▸ EXTRACTED DATA:
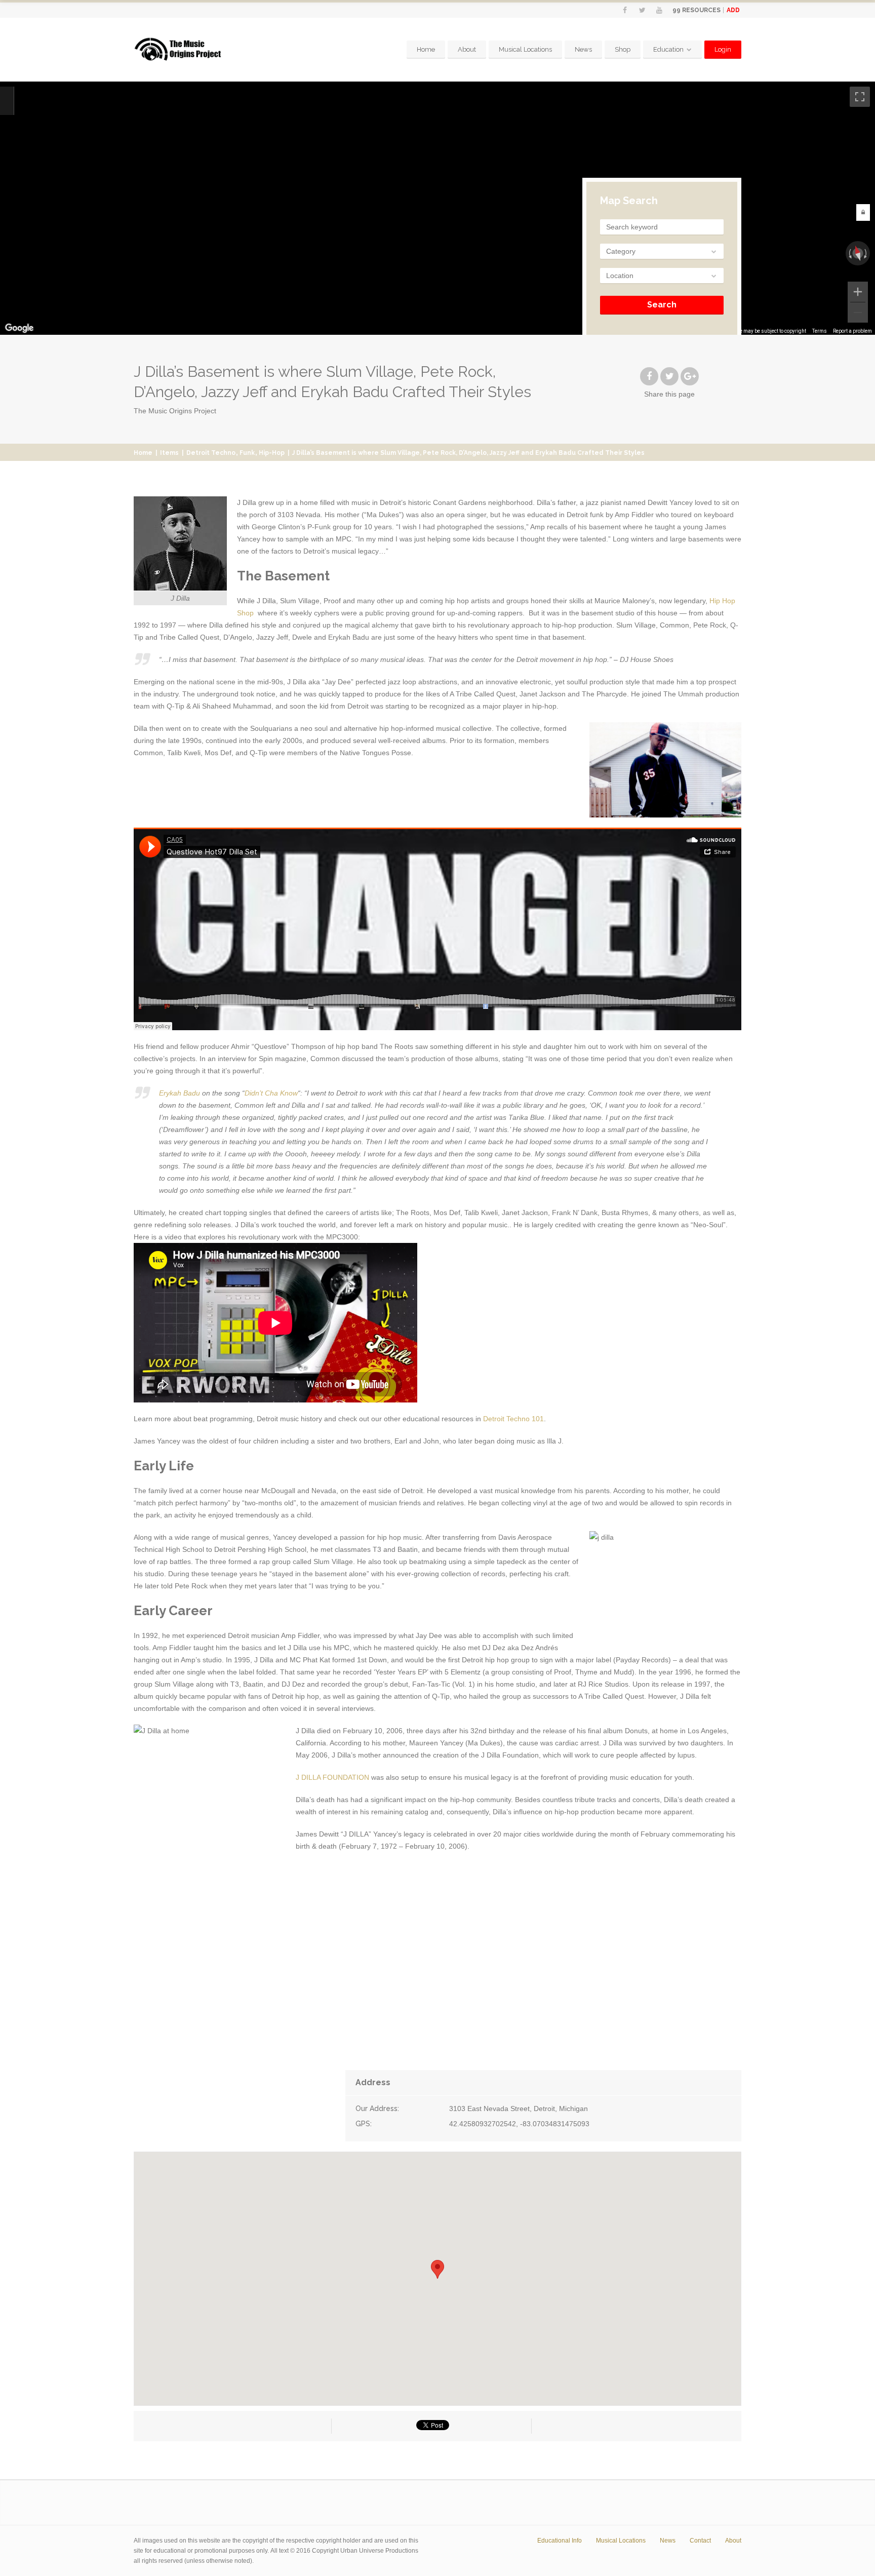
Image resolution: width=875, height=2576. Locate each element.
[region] (437, 208)
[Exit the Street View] (7, 101)
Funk (247, 452)
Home (426, 49)
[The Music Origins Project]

▸ REQUIRED WORK: A verbatim copy of the records above, without pictures, is required.

▸ WRITTEN ANSWER:
Image resolution: width=875, height=2576. Locate each element.
[region] (437, 208)
[Exit the Street View] (7, 101)
Funk (247, 452)
Home (426, 49)
[The Music Origins Project]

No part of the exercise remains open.